Present each line of the records below as a row in a Markdown table with two columns, "Row" for the row number and "Line" for the line, skipping any blank lines. Leave the pictures out of the table.

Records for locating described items
====

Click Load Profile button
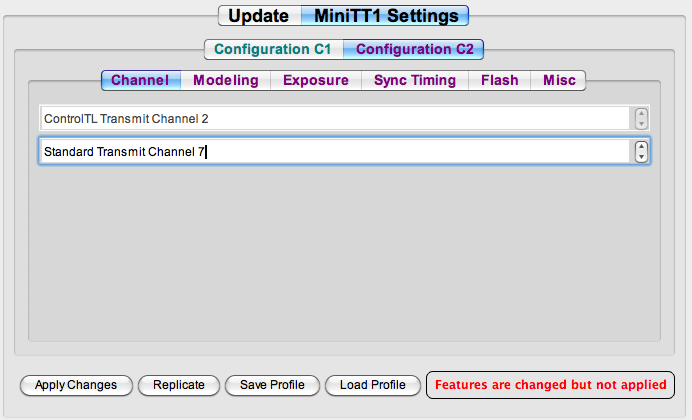The height and width of the screenshot is (420, 692). 373,385
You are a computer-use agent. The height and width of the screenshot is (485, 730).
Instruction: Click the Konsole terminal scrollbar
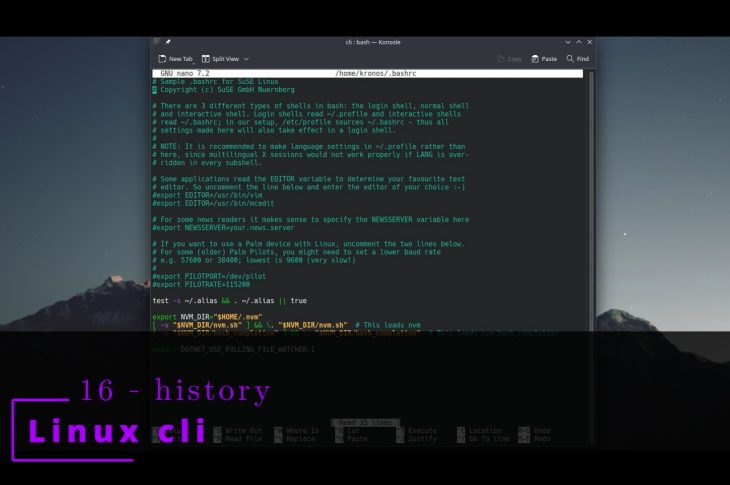pyautogui.click(x=595, y=250)
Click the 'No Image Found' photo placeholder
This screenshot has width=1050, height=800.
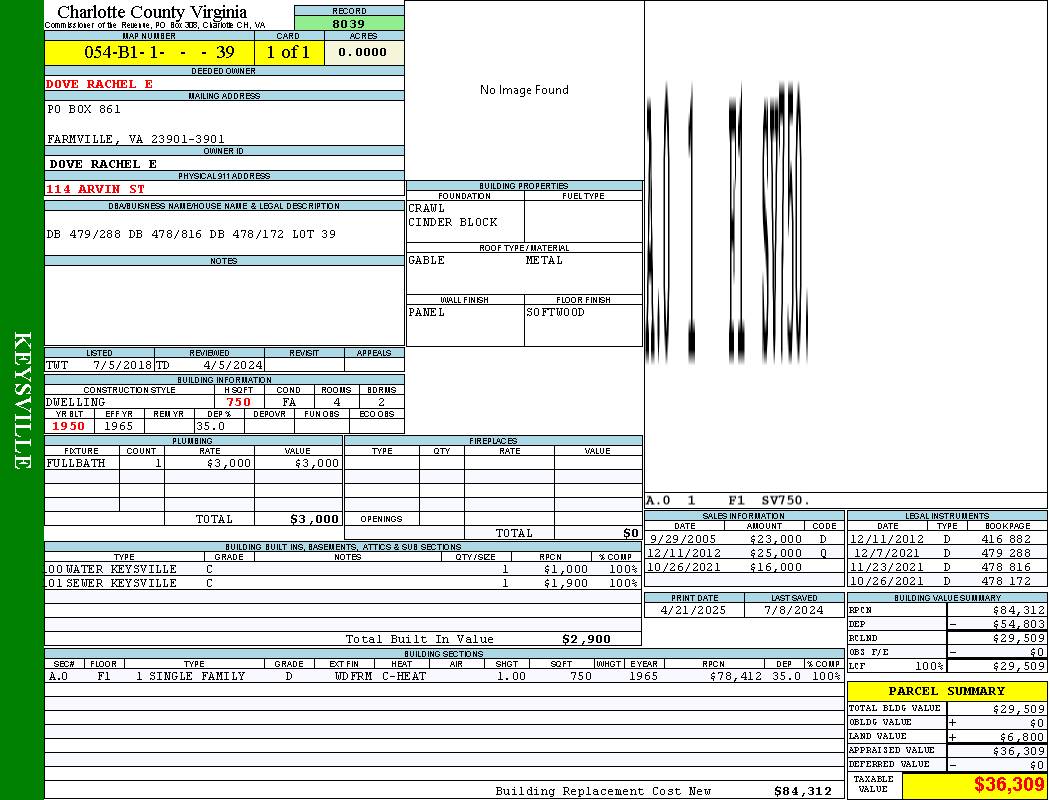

====

Exercise response -
| Row | Line |
|---|---|
| 1 | Click Load Profile button |
| 2 | The height and width of the screenshot is (420, 692). 373,385 |
| 3 | You are a computer-use agent. The height and width of the screenshot is (485, 730). |
| 4 | Instruction: Click the Konsole terminal scrollbar |
| 5 | pyautogui.click(x=595, y=250) |
| 6 | Click the 'No Image Found' photo placeholder |
| 7 | This screenshot has width=1050, height=800. |